Zabijanie jest spoko, a cycki nie - pornocenzura w e-sporcie
Zawsze mnie to zdumiewa. Czemu strzelanie do ludzi jest dopuszczalne, a do szczeniaczków już nie? A już zupełnie nie pojmuję czemu jest lepsze od ordynarnego i wulgarnego seksu.
Nie oszukujmy się, pornografia to wyjątkowo prostacka forma sztuki, jeżeli w ogóle można porno nazwać sztuką. Może i istnieje kilka co bardziej artystycznych filmów (yyy…eee…koledzy mi opowiadali!), fikołki mają jednak na celu zaspokojenie naszych najniższych instynktów. Co konkretnie, to może już nie wnikajmy, bo nie każdy nasz Czytelnik tego by sobie życzył (uszanujcie to też w komentarzach). Ich jedyną zbrodnią jest prostactwo i obsceniczność, a najbardziej dotkliwym możliwym skutkiem jest zgorszenie.
Zgorszenie jest wystarczającym powodem, by tworzyć zwyczaje, zasady i prawo nakazujące dyskretne obcowanie z pornografią, zarówno w handlu jak i konsumpcji i chyba nawet najbardziej liberalna racjonalnie myśląca dusza nie będzie miała z tym ograniczeniem problemu. Kolega Mateusz, mój wydawca, poprosił mnie o napisanie dowcipnego newsa na temat wyrzucenia e-sportowej drużyny sponsorowanej przez serwis YouPorn z ligi ESL. Ciężko mi się śmiać, skoro głównie wywracam oczami.
Podwójna moralność
Tytułem wstępu: powody wyrzucenia Team YP z Electronics Sports League są dla mnie zrozumiałe i nie wynikają one ze złej woli tej organizacji.
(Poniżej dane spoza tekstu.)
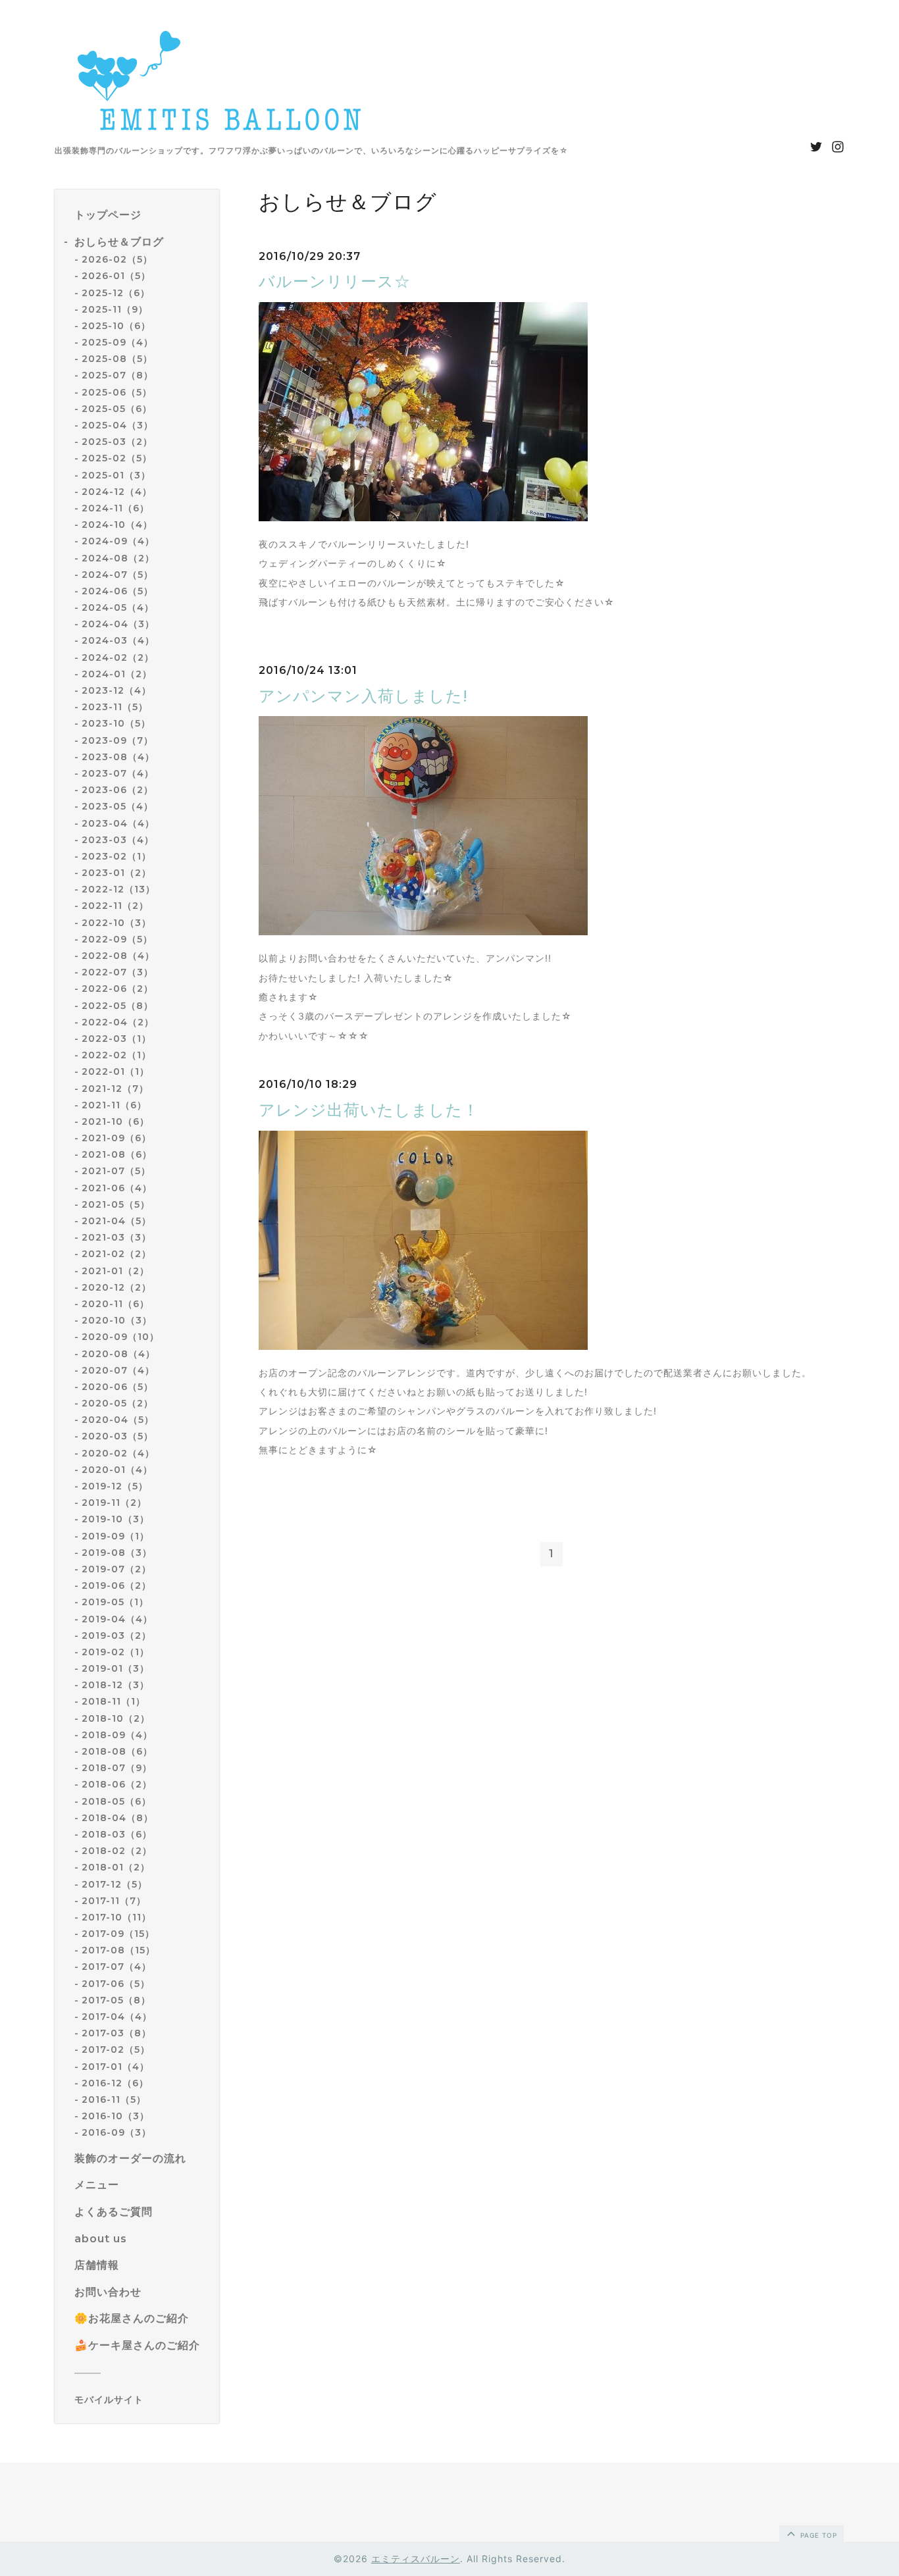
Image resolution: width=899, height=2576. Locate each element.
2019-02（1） (115, 1652)
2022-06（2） (117, 988)
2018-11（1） (113, 1701)
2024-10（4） (117, 524)
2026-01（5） (116, 276)
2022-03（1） (116, 1038)
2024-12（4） (117, 492)
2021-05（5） (116, 1204)
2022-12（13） (118, 889)
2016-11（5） (114, 2099)
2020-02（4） (118, 1453)
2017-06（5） (116, 1984)
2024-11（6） (115, 508)
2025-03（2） (117, 442)
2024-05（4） (118, 607)
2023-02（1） (116, 856)
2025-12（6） (116, 293)
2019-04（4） (117, 1619)
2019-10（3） (115, 1519)
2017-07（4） (116, 1966)
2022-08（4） (118, 956)
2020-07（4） (118, 1370)
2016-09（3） (116, 2132)
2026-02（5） (117, 259)
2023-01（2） (116, 873)
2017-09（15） (118, 1934)
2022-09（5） (117, 939)
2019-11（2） (114, 1502)
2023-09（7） (117, 740)
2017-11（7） (114, 1901)
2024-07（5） (117, 574)
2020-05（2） (117, 1403)
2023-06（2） (117, 790)
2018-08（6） (117, 1751)
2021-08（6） (117, 1154)
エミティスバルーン (415, 2558)
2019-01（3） (115, 1668)
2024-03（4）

Jej uzasadnienie jest zdroworozsądkowe: promowanie pornografii w wielu krajach jest zabronione przez prawo, co oznaczało, że ESL nie mógłby nic w tych krajach organizować. Na miejscu organizatorów zrobiłbym dokładnie to samo. Choć z żalem i rozgoryczeniem. Bo to straszna hipokryzja.
Team YP miał zespoły do trzech gier. Pierwsza, Street Fighter 5, polega na wzajemnym okładaniu się pięściami i kopniakami. Wygrywa ten, który tak spierze drugiego, że ten nie będzie mógł wstać. Ku uciesze gawiedzi.
Drugą grą jest Starcraft. W tej grze wcielamy się w dowódcę bazy polowej i oddziału, którego celem jest oczyszczenie pobliskiego terenu z sił wroga. Wygrywa ten gracz, którego baza i wojska przetrwają. Reszta zostanie rozstrzelana, rozerwana, pożarta i spalona. Ku wiwatom publiczności.
Trzecią jest Counter Strike. Dwie drużyny, terroryści i siły specjalne, które muszą przeszkodzić terrorystom w podkładaniu bomby czy wymordowaniu zakładników (sic!). W tej grze szczególnie mordercze jest strzelanie przeciwnikom w głowę. Zabójcze jest też wbicie w przeciwnika noża.
Fantazje o zabijaniu kontra fantazje o seksie
Co za kretyńskie prawo, które z krwawej jatki robi widowisko, a z jęków aktorek porno towar zakazany? Oba widowiska mogą być gorszące, jest to dla mnie w pełni zrozumiałe. A osobiście, prywatnie, nie mam nic do porno (he he) i gier z przemocą. Samego Counter-Strike’a zaś uwielbiałem.
Niech mi ktoś jednak w końcu wytłumaczy dlaczego igrzyska w zabijanie i przemoc są fajne, a jakakolwiek wzmianka o seksie, nawet jeśli ordynarna, już nie? Podejrzewam, że nawet pod względem finansowym biznes zorientowany wokół seksu zarabia więcej niż ten o zabijaniu. I czym się różni, w swoim wysmakowaniu, dobrym guście, czy wpływie na psychikę, scena rozłupania czaszki terrorysty przez pocisk snajperski od jęczącej wyuzdanej aktorki porno.